YOUR GOAL >> What are the lines from the one with "This screenshot has width=1240, height=625." through the end of the records below, written out exactly and without the pictures?

Records from a dataset

* * * *

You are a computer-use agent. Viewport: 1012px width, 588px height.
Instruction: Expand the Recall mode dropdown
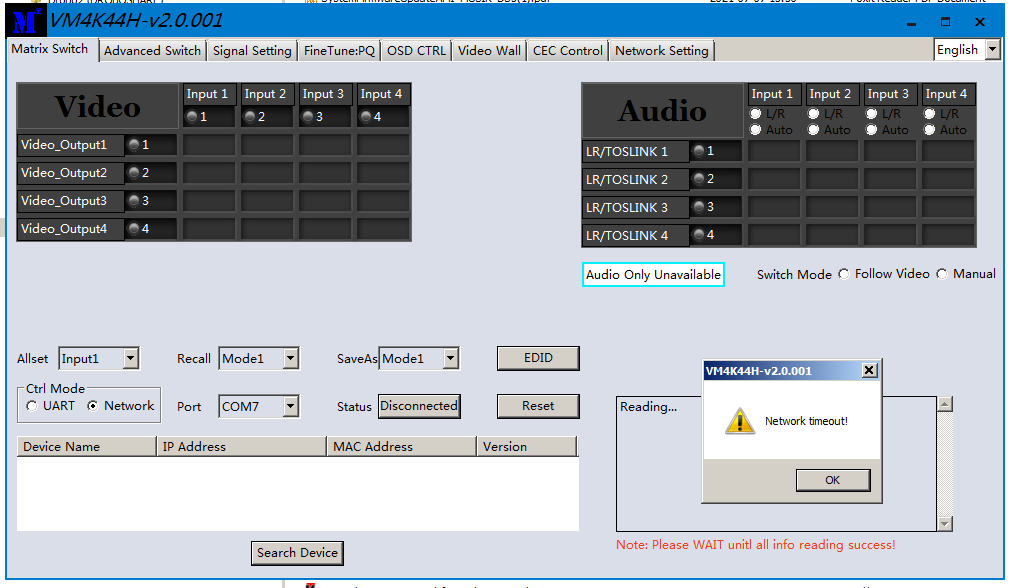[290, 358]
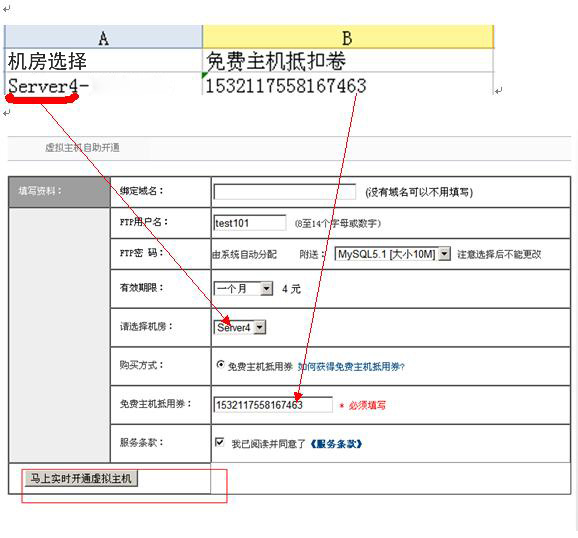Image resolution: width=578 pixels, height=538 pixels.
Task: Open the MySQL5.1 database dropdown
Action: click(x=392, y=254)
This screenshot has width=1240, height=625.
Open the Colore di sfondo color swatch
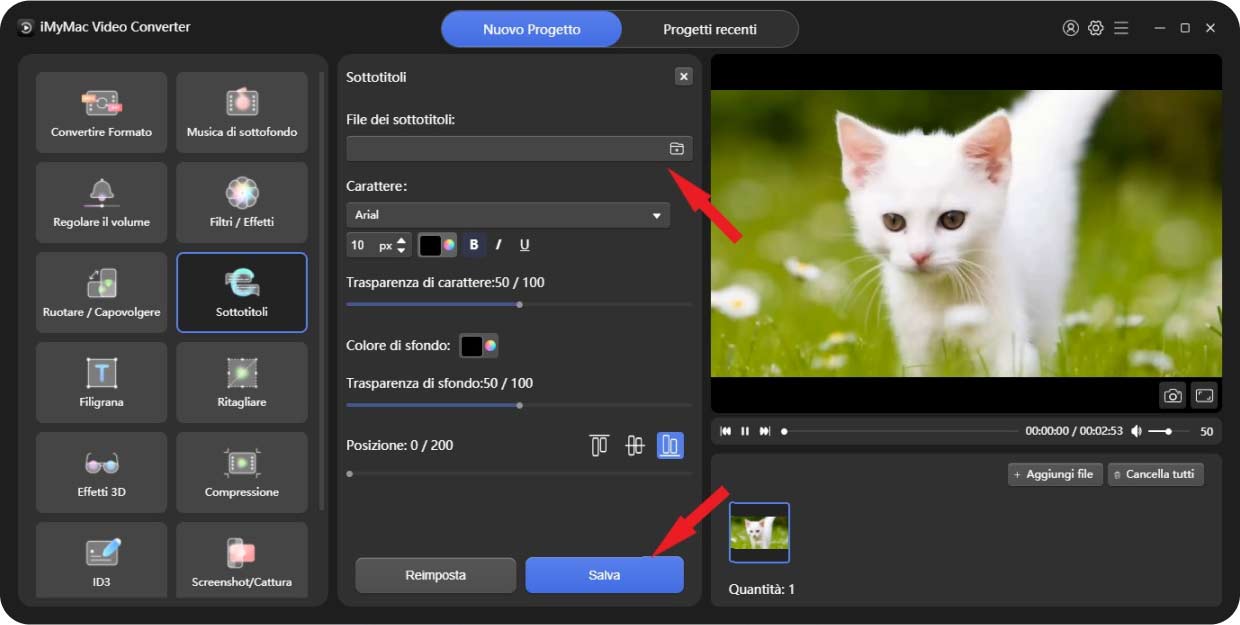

* * * *

RESULT FOR THIS TASK >>
This screenshot has width=1240, height=625.
Open the Colore di sfondo color swatch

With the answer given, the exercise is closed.